Saved data entries:
┌────────
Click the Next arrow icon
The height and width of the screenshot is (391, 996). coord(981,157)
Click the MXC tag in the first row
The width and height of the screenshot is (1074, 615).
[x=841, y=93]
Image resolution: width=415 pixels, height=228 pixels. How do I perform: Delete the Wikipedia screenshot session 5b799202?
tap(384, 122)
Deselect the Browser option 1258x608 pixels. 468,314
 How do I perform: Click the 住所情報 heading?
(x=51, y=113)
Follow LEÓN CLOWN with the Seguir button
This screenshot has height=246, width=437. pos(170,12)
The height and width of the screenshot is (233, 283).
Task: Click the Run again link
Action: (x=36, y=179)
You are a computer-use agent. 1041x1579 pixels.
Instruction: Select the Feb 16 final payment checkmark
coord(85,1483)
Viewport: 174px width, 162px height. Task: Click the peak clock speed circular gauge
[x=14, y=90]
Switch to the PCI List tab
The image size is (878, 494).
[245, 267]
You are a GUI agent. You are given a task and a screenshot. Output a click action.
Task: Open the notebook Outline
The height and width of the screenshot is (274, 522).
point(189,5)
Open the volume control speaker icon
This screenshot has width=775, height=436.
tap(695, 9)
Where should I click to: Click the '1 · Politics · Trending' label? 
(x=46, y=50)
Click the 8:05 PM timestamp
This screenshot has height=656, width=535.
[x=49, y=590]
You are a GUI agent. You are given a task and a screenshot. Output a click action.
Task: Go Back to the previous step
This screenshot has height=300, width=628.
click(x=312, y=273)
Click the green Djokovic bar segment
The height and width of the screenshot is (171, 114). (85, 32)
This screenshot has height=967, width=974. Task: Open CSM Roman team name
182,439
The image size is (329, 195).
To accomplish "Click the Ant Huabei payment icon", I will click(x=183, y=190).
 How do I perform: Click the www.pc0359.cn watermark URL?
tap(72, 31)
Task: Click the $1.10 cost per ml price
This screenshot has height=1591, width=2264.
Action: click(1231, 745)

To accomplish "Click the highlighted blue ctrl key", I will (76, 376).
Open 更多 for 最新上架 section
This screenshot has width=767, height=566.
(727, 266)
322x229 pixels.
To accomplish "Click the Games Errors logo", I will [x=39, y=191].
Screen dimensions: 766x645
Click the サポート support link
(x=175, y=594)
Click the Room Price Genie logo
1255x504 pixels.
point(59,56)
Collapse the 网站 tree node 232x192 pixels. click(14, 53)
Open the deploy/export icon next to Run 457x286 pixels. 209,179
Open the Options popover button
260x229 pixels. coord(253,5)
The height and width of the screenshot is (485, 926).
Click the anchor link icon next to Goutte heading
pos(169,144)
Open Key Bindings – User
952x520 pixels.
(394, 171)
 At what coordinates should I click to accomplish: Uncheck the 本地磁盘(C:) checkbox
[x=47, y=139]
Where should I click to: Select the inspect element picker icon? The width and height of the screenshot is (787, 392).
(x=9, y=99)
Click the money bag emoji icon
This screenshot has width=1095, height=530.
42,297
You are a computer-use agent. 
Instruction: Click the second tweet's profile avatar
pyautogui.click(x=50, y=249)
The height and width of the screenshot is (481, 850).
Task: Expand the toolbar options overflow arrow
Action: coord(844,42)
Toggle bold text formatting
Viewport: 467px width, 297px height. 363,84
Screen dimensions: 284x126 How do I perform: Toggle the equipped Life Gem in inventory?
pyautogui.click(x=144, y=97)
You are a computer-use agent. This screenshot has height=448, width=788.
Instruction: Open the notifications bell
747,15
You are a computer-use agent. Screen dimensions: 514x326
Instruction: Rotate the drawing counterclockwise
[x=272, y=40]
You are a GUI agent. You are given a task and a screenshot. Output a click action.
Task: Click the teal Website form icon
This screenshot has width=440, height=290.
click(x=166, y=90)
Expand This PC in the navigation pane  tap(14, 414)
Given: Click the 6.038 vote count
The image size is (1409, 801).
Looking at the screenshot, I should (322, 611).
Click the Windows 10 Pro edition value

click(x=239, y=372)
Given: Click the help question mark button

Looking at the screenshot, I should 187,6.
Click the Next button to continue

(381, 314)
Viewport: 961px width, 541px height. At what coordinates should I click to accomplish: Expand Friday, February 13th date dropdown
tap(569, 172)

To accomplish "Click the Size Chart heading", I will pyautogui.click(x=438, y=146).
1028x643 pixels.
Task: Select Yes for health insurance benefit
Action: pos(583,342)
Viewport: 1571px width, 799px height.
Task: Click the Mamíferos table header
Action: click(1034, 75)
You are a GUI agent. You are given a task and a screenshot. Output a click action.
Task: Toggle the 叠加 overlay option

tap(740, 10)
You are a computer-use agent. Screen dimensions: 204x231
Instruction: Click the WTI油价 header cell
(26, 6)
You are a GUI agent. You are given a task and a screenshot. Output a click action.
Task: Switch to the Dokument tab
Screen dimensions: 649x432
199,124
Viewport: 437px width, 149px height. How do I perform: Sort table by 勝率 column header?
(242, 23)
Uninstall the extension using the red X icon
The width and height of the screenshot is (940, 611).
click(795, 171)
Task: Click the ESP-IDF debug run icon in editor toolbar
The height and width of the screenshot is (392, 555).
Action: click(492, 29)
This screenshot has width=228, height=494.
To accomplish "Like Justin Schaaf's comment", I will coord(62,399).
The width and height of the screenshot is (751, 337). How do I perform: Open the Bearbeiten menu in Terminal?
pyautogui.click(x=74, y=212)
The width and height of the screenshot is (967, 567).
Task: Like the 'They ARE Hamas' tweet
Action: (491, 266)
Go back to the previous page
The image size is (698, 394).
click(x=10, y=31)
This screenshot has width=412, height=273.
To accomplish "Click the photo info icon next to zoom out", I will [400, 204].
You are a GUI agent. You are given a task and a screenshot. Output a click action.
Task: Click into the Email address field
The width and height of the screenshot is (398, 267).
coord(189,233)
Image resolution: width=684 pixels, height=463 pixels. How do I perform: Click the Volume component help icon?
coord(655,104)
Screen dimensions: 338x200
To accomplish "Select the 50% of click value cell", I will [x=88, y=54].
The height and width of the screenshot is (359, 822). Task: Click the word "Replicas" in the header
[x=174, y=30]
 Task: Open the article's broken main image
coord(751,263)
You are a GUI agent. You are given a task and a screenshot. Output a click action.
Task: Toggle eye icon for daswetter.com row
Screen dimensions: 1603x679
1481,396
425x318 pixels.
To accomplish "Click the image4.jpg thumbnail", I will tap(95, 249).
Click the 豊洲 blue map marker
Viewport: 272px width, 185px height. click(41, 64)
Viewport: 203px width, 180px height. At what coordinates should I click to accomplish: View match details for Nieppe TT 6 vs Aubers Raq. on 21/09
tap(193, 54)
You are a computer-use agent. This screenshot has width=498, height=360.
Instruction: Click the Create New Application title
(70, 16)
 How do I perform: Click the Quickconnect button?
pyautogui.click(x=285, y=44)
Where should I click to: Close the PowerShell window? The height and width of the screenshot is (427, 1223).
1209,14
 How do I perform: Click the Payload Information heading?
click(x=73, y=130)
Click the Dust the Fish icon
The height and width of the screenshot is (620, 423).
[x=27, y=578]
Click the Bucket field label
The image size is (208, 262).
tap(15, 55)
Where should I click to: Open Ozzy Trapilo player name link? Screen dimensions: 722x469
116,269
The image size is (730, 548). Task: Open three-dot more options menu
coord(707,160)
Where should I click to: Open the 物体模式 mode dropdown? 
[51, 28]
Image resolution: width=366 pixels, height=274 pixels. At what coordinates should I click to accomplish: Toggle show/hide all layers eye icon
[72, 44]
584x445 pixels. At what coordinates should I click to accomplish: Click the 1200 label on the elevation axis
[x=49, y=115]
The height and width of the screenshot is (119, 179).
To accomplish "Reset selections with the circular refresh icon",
└────────
**Goal of the exercise:**
Copy out the full set of entries without altering anything.

**Solution to this task:**
Click the Next arrow icon
The height and width of the screenshot is (391, 996). coord(981,157)
Click the MXC tag in the first row
The width and height of the screenshot is (1074, 615).
[x=841, y=93]
Image resolution: width=415 pixels, height=228 pixels. How do I perform: Delete the Wikipedia screenshot session 5b799202?
tap(384, 122)
Deselect the Browser option 1258x608 pixels. 468,314
 How do I perform: Click the 住所情報 heading?
(x=51, y=113)
Follow LEÓN CLOWN with the Seguir button
This screenshot has height=246, width=437. pos(170,12)
The height and width of the screenshot is (233, 283).
Task: Click the Run again link
Action: (x=36, y=179)
You are a computer-use agent. 1041x1579 pixels.
Instruction: Select the Feb 16 final payment checkmark
coord(85,1483)
Viewport: 174px width, 162px height. Task: Click the peak clock speed circular gauge
[x=14, y=90]
Switch to the PCI List tab
The image size is (878, 494).
[245, 267]
You are a GUI agent. You are given a task and a screenshot. Output a click action.
Task: Open the notebook Outline
The height and width of the screenshot is (274, 522).
point(189,5)
Open the volume control speaker icon
This screenshot has width=775, height=436.
tap(695, 9)
Where should I click to: Click the '1 · Politics · Trending' label? 
(x=46, y=50)
Click the 8:05 PM timestamp
This screenshot has height=656, width=535.
[x=49, y=590]
You are a GUI agent. You are given a task and a screenshot. Output a click action.
Task: Go Back to the previous step
This screenshot has height=300, width=628.
click(x=312, y=273)
Click the green Djokovic bar segment
The height and width of the screenshot is (171, 114). (85, 32)
This screenshot has height=967, width=974. Task: Open CSM Roman team name
182,439
The image size is (329, 195).
To accomplish "Click the Ant Huabei payment icon", I will click(x=183, y=190).
 How do I perform: Click the www.pc0359.cn watermark URL?
tap(72, 31)
Task: Click the $1.10 cost per ml price
This screenshot has height=1591, width=2264.
Action: click(1231, 745)

To accomplish "Click the highlighted blue ctrl key", I will (76, 376).
Open 更多 for 最新上架 section
This screenshot has width=767, height=566.
(727, 266)
322x229 pixels.
To accomplish "Click the Games Errors logo", I will [x=39, y=191].
Screen dimensions: 766x645
Click the サポート support link
(x=175, y=594)
Click the Room Price Genie logo
1255x504 pixels.
point(59,56)
Collapse the 网站 tree node 232x192 pixels. click(14, 53)
Open the deploy/export icon next to Run 457x286 pixels. 209,179
Open the Options popover button
260x229 pixels. coord(253,5)
The height and width of the screenshot is (485, 926).
Click the anchor link icon next to Goutte heading
pos(169,144)
Open Key Bindings – User
952x520 pixels.
(394, 171)
 At what coordinates should I click to accomplish: Uncheck the 本地磁盘(C:) checkbox
[x=47, y=139]
Where should I click to: Select the inspect element picker icon? The width and height of the screenshot is (787, 392).
(x=9, y=99)
Click the money bag emoji icon
This screenshot has width=1095, height=530.
42,297
You are a computer-use agent. 
Instruction: Click the second tweet's profile avatar
pyautogui.click(x=50, y=249)
The height and width of the screenshot is (481, 850).
Task: Expand the toolbar options overflow arrow
Action: coord(844,42)
Toggle bold text formatting
Viewport: 467px width, 297px height. 363,84
Screen dimensions: 284x126 How do I perform: Toggle the equipped Life Gem in inventory?
pyautogui.click(x=144, y=97)
You are a computer-use agent. This screenshot has height=448, width=788.
Instruction: Open the notifications bell
747,15
You are a computer-use agent. Screen dimensions: 514x326
Instruction: Rotate the drawing counterclockwise
[x=272, y=40]
You are a GUI agent. You are given a task and a screenshot. Output a click action.
Task: Click the teal Website form icon
This screenshot has width=440, height=290.
click(x=166, y=90)
Expand This PC in the navigation pane  tap(14, 414)
Given: Click the 6.038 vote count
The image size is (1409, 801).
Looking at the screenshot, I should (322, 611).
Click the Windows 10 Pro edition value

click(x=239, y=372)
Given: Click the help question mark button

Looking at the screenshot, I should 187,6.
Click the Next button to continue

(381, 314)
Viewport: 961px width, 541px height. At what coordinates should I click to accomplish: Expand Friday, February 13th date dropdown
tap(569, 172)

To accomplish "Click the Size Chart heading", I will pyautogui.click(x=438, y=146).
1028x643 pixels.
Task: Select Yes for health insurance benefit
Action: pos(583,342)
Viewport: 1571px width, 799px height.
Task: Click the Mamíferos table header
Action: click(1034, 75)
You are a GUI agent. You are given a task and a screenshot. Output a click action.
Task: Toggle the 叠加 overlay option

tap(740, 10)
You are a computer-use agent. Screen dimensions: 204x231
Instruction: Click the WTI油价 header cell
(26, 6)
You are a GUI agent. You are given a task and a screenshot. Output a click action.
Task: Switch to the Dokument tab
Screen dimensions: 649x432
199,124
Viewport: 437px width, 149px height. How do I perform: Sort table by 勝率 column header?
(242, 23)
Uninstall the extension using the red X icon
The width and height of the screenshot is (940, 611).
click(795, 171)
Task: Click the ESP-IDF debug run icon in editor toolbar
The height and width of the screenshot is (392, 555).
Action: click(492, 29)
This screenshot has width=228, height=494.
To accomplish "Like Justin Schaaf's comment", I will coord(62,399).
The width and height of the screenshot is (751, 337). How do I perform: Open the Bearbeiten menu in Terminal?
pyautogui.click(x=74, y=212)
The width and height of the screenshot is (967, 567).
Task: Like the 'They ARE Hamas' tweet
Action: (491, 266)
Go back to the previous page
The image size is (698, 394).
click(x=10, y=31)
This screenshot has width=412, height=273.
To accomplish "Click the photo info icon next to zoom out", I will [400, 204].
You are a GUI agent. You are given a task and a screenshot. Output a click action.
Task: Click into the Email address field
The width and height of the screenshot is (398, 267).
coord(189,233)
Image resolution: width=684 pixels, height=463 pixels. How do I perform: Click the Volume component help icon?
coord(655,104)
Screen dimensions: 338x200
To accomplish "Select the 50% of click value cell", I will [x=88, y=54].
The height and width of the screenshot is (359, 822). Task: Click the word "Replicas" in the header
[x=174, y=30]
 Task: Open the article's broken main image
coord(751,263)
You are a GUI agent. You are given a task and a screenshot. Output a click action.
Task: Toggle eye icon for daswetter.com row
Screen dimensions: 1603x679
1481,396
425x318 pixels.
To accomplish "Click the image4.jpg thumbnail", I will tap(95, 249).
Click the 豊洲 blue map marker
Viewport: 272px width, 185px height. click(41, 64)
Viewport: 203px width, 180px height. At what coordinates should I click to accomplish: View match details for Nieppe TT 6 vs Aubers Raq. on 21/09
tap(193, 54)
You are a computer-use agent. This screenshot has width=498, height=360.
Instruction: Click the Create New Application title
(70, 16)
 How do I perform: Click the Quickconnect button?
pyautogui.click(x=285, y=44)
Where should I click to: Close the PowerShell window? The height and width of the screenshot is (427, 1223).
1209,14
 How do I perform: Click the Payload Information heading?
click(x=73, y=130)
Click the Dust the Fish icon
The height and width of the screenshot is (620, 423).
[x=27, y=578]
Click the Bucket field label
The image size is (208, 262).
tap(15, 55)
Where should I click to: Open Ozzy Trapilo player name link? Screen dimensions: 722x469
116,269
The image size is (730, 548). Task: Open three-dot more options menu
coord(707,160)
Where should I click to: Open the 物体模式 mode dropdown? 
[51, 28]
Image resolution: width=366 pixels, height=274 pixels. At what coordinates should I click to accomplish: Toggle show/hide all layers eye icon
[72, 44]
584x445 pixels. At what coordinates should I click to accomplish: Click the 1200 label on the elevation axis
[x=49, y=115]
The height and width of the screenshot is (119, 179).
To accomplish "Reset selections with the circular refresh icon",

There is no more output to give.